The contamination rates in the private hospital setting with a phlebotomist team were the lowest, with an average rate of 1.3% over the 3 years investigated. The use of a dedicated phlebotomist team leads to a decrease in BC contamination rates as well as a reduction in the associated costs.
Coagulase-negative staphylococci were the main contaminating organisms found in our study, which is in line with other BC investigations done in SA and around the world.
Previous studies have shown that contamination rates are more frequent in the paediatric population.
An intern orientation programme with infection prevention and control (IPC) lectures has been presented at the beginning of medical internships at GSH for the last 10 years. The interns also received an informal registrar training course on how to take BC samples aseptically throughout the year. Educational programmes have been proven to be effective in decreasing BC contamination rates whilst being cost-effective.
Blood culture contamination has a significant impact on pharmacy and laboratory costs.
This study has limitations mainly because of the retrospective study design, as the analysis relied on the integrity of the data extracted. No data are available for comparison before the educational interventions that were implemented at GSH. Although educational interventions have shown in the literature to reduce BC contamination rates and save costs, no multivariate analysis was performed to exclude confounding factors in this study, which may have contributed to the low rates of BC contamination at GSH. Future research on this topic should be dedicated to this aspect. The current data look at a department level and not at ward levels; therefore, interventions directed towards meeting discipline-specific challenges could not be developed. In addition, we did not investigate the cause(s) of BC contamination in each department or hospital. Finally, cost analysis or auditing was not done beyond the consumables and laboratory processing costs.
Overall, BC contamination rates continue to be above the accepted international range amongst healthcare institutions in the Western Cape province, SA. Staff education is central to the reduction of BC contamination, especially in settings without a dedicated phlebotomist team. The low BC contamination rates at GSH (tertiary institution) may be related to the educational IPC interventions and possibly the collection of BCs under the guidance of senior staff. Teaching IPC and sterile BC collection should include variable creative methods (especially in low-resource settings), such as ward posters, videos and one-on-one staff interactions, with metrics in place to measure their impacts. Amongst all the units, the emergency and trauma sections were found to have the highest BC contamination rates, with a large number of BC samples collected. This justifies the need for low-cost, multifaceted interventions in this section of the hospital to reduce contamination rates and lessen the possible additional costs on the healthcare system.

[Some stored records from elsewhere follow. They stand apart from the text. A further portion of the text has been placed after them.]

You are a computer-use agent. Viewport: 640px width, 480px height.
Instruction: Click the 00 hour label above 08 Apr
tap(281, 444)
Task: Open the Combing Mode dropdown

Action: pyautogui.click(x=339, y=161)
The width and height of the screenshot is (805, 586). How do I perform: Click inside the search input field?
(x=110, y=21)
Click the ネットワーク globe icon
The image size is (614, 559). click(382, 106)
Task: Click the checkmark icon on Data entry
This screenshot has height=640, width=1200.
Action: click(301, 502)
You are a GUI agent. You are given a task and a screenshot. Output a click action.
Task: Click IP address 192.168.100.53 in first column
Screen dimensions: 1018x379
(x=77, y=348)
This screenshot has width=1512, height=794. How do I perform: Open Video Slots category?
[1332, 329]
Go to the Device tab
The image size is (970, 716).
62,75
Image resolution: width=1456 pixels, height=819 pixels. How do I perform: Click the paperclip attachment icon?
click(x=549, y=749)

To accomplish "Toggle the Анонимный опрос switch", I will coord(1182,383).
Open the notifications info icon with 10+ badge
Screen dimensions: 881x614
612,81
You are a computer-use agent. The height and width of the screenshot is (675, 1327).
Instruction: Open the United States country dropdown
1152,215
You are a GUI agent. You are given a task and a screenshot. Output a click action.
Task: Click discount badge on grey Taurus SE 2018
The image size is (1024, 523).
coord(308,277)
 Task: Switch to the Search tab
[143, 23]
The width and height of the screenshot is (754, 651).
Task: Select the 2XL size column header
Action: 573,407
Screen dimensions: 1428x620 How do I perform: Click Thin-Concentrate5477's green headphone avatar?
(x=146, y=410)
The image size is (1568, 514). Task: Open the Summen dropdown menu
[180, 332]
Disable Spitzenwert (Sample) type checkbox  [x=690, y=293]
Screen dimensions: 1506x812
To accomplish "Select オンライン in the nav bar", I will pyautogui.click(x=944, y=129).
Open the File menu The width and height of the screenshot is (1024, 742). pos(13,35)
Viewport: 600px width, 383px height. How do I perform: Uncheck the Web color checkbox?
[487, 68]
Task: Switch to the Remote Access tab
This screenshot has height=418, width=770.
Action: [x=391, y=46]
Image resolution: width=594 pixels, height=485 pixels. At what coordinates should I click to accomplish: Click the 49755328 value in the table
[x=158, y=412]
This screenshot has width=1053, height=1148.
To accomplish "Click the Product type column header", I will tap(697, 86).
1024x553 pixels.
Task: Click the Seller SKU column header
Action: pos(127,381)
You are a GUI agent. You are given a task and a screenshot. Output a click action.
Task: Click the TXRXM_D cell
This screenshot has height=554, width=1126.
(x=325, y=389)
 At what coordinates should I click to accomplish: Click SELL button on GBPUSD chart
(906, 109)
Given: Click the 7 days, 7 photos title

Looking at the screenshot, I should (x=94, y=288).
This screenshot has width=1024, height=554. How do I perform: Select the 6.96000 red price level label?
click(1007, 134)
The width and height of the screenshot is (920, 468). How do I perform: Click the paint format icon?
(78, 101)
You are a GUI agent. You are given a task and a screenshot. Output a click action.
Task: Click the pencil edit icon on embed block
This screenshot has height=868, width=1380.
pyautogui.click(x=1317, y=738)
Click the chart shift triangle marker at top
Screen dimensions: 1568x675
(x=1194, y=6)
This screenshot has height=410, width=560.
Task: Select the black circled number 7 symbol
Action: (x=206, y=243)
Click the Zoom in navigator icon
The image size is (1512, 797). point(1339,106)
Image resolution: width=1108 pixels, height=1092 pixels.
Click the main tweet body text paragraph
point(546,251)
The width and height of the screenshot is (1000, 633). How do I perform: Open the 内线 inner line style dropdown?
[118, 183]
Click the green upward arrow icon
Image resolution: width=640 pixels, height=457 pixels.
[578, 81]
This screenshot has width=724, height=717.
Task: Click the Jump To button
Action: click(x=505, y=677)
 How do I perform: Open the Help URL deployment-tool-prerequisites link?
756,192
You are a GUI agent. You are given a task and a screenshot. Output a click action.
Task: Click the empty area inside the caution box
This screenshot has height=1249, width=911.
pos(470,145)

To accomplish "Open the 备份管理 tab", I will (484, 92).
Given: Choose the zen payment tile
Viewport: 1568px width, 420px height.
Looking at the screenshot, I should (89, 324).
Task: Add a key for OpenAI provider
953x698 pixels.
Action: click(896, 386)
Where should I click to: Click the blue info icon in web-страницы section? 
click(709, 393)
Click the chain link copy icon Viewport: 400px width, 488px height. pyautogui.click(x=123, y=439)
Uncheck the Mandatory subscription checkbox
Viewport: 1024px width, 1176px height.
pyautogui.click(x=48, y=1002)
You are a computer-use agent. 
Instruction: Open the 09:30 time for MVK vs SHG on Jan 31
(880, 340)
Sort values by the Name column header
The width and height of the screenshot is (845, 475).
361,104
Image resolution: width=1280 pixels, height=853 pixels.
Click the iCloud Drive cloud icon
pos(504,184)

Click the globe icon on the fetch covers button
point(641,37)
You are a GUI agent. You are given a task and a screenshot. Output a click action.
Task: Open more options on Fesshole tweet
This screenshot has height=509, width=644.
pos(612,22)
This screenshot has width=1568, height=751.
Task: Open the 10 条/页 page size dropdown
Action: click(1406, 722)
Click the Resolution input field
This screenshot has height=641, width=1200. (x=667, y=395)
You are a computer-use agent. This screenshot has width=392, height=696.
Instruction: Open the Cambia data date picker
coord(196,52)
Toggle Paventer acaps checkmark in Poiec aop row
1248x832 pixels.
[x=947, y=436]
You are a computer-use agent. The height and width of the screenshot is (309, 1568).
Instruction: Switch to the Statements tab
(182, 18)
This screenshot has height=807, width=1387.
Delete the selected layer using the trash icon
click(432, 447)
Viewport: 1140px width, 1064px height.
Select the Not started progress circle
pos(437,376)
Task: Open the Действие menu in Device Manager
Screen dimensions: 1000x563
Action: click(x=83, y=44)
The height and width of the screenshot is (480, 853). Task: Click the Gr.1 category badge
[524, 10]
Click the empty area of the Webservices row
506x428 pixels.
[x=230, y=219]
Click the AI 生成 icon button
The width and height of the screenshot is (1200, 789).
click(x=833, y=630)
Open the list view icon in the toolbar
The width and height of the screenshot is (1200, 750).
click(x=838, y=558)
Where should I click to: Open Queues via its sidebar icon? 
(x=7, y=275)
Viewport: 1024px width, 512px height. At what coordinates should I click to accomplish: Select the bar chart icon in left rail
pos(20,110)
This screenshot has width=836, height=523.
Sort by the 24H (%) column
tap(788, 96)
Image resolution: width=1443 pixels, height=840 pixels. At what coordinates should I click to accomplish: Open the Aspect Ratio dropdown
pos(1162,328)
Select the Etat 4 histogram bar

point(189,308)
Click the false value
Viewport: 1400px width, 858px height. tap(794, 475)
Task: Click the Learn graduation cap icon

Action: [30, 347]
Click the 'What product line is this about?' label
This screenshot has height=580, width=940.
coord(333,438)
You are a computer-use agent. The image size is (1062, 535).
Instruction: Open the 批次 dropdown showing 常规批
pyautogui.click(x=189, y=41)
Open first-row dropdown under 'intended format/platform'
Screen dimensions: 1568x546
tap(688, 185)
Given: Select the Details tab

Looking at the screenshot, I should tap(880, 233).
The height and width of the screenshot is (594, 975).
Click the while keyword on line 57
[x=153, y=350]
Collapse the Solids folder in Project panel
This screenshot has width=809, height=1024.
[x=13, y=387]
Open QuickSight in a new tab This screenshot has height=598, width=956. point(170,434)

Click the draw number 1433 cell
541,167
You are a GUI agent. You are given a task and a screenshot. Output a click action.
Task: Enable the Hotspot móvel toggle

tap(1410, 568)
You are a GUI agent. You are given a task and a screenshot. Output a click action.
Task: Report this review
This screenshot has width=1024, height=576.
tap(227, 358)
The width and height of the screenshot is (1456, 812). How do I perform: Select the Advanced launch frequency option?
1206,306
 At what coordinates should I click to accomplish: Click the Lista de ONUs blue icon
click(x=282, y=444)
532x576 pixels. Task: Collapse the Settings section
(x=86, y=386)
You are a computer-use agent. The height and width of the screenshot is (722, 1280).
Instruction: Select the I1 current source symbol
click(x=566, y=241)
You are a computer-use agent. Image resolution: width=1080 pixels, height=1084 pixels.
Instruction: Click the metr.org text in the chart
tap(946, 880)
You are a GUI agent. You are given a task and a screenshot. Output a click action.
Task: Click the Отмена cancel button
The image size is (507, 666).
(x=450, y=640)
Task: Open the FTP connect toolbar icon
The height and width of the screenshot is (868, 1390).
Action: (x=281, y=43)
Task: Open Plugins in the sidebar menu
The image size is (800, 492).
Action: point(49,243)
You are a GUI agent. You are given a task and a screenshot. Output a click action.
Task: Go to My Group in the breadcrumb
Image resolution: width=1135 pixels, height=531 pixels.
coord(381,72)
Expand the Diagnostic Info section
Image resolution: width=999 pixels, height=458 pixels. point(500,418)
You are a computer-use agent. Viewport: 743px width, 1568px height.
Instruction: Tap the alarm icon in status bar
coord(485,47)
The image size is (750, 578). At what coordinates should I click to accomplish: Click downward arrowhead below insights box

The authors have declared that no competing interest exists.
All authors contributed equally to this work.
This research received no specific grant from any funding agency in the public, commercial or not-for-profit sectors.
The data that support the findings of this study are available upon reasonable request from the corresponding author (C.J.O.), with National Health Laboratory Service approval. The data are not publicly available due to information that could compromise the interest of healthcare facilities.
The views and opinions expressed in this article are those of the authors and do not necessarily reflect the official policy or position of any affiliated agency of the authors.